In QuotedData’s morning briefing 12 November 2021:

  • Capital Gearing (CGT) has announced its annual results for the six months ended 5 October 2021. At 5 October 2021, CGT’s NAV per share was 4,894.6p, compared to 4,590.2p at 5 April 2021. Including dividends reinvested in the period, this represents a total return of 8.2% over the past six months and 12.1% over the last twelve months. Whilst CGT does not have a formal benchmark, other than to beat the RPI index over the medium term, the performance has exceeded the rise of 7.7% in the MSCI UK Index over the past six months, but has lagged the 24.1% return from this index over the past year as equities bounced back strongly after the initial collapse at the start of the pandemic. The RPI has risen by 4.9% over the last year. CGT says that returns over the last six months have been boosted by strong performance from the equity portfolio, notably the property funds, which have predominantly inflation-linked income-based returns.
  • Separately to its interim results announced above, Capital Gearing (CGT) has also announced a change in its accounting reference date to 31 March. The next set of audited financial statements of the Company will cover the period to 31 March 2022. The change follows a review by the board of the annual reporting timetable, which concluded that using a period end which coincides with monthly and quarterly reporting is more appropriate than the historic basis, which coincided with fiscal year end.
  • Partners Group, the investment manager of Princess Private Equity (PEY), has agreed, on behalf of its clients, to sell Pacific Bells, a leading franchisee of the Taco Bell brand in the US, to Orangewood Partners, a long-term focused private investment firm. The transaction values PEY’s stake in Pacific Bells at approximately US$18.6m, which compares to a carrying value of US$18.4m (EUR15.9m) at 30 September 2021.

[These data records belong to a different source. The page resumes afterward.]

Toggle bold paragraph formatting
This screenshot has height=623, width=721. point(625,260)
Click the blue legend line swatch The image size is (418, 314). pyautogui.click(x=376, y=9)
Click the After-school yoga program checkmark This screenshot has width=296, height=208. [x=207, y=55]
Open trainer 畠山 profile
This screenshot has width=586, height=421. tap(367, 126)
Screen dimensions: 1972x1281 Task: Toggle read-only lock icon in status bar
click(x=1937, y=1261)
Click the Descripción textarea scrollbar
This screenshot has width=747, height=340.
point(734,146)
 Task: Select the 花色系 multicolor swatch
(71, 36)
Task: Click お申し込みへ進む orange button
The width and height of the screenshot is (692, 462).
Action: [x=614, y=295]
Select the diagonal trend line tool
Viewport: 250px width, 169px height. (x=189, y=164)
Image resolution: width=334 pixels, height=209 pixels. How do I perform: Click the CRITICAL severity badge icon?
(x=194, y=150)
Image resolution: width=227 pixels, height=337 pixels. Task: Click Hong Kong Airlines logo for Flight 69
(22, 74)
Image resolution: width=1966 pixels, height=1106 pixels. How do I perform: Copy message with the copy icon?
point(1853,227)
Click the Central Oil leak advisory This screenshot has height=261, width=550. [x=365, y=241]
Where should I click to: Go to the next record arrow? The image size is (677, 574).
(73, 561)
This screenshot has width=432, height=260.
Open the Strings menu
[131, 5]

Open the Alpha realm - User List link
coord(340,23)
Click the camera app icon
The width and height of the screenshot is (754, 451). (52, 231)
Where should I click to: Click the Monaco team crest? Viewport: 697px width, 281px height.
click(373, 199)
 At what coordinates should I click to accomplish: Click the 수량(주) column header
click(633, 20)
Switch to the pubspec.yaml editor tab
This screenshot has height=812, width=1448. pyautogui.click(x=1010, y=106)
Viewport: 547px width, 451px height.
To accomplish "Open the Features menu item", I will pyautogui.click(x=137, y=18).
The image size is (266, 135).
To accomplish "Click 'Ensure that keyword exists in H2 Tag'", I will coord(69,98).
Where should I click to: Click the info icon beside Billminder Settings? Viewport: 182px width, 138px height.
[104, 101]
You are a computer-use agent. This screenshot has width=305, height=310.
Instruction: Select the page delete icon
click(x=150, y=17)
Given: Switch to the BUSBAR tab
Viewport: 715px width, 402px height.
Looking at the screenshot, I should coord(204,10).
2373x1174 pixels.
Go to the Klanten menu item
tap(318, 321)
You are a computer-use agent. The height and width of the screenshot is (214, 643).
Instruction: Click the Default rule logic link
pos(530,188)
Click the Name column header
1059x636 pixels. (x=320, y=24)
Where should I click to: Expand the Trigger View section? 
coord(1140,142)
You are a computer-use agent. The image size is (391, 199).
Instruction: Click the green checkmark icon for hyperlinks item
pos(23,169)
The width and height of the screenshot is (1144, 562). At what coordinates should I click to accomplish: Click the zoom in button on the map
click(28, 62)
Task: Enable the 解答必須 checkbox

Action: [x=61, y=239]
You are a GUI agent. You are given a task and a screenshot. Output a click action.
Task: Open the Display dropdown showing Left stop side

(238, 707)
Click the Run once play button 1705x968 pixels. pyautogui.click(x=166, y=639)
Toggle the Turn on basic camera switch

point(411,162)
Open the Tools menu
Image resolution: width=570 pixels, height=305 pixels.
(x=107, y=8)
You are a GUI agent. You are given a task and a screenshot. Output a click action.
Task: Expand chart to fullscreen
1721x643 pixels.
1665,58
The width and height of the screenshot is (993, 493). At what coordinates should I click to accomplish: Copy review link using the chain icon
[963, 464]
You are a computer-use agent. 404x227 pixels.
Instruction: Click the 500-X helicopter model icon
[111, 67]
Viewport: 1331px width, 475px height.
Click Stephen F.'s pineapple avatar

  • Assura Group (AGR) has announced that its placing has raised gross proceeds of approximately £182m. The placing, which was oversubscribed, was announced and completed on the same day – 11 November 2021. A total of 267,554,740 new ordinary shares, representing approximately 10% of AGR’s existing issued share capital will be issued at 68.0p per share. This comprises the Directors’ subscription (194,117 Ordinary Shares), a total of 263,350,195 shares placed with institutional investors and a total of 4,204,545 shares to be issued to retail investors who subscribed in the offer made via the PrimaryBid platform. The placing price represents a discount of approximately 1.4% to the intraday price on 11 November 2021 at 12:00pm and 16.4 per cent premium to AGR’s EPRA NTA of 58.4p. AGR says that it consulted with a number of its major shareholders prior to the placing and has respected the principles of pre-emption through the allocation process insofar as possible. As we noted in yesterdays daily briefing, AGR has an acquisition pipeline of 22 properties, worth £102m, in legal hands and a development pipeline of new primary care facilities of £480m. [QD comment: We are very pleased to see that retail investors have been given the opportunity to participate in this capital raise via the PrimaryBid offer. We have frequently bemoaned the fundraisings that open and close on the same day, and are sewn up with institutional capital, as not being equitable for retail investors.]
  • In its monthly report issued on 9 November 2021, Ruffer Investment Company (RICA) said “As indicated in the Annual Report, the Company’s board is preparing to offer new shares to
    existing and new shareholders. Further details will be published shortly and all shareholders will be
    notified. The offer will be open to both retail and institutional investors.”

We also have annual results from Schroder Income Growth (it markedly outperformed its benchmark and is providing its 26th year of dividend growth).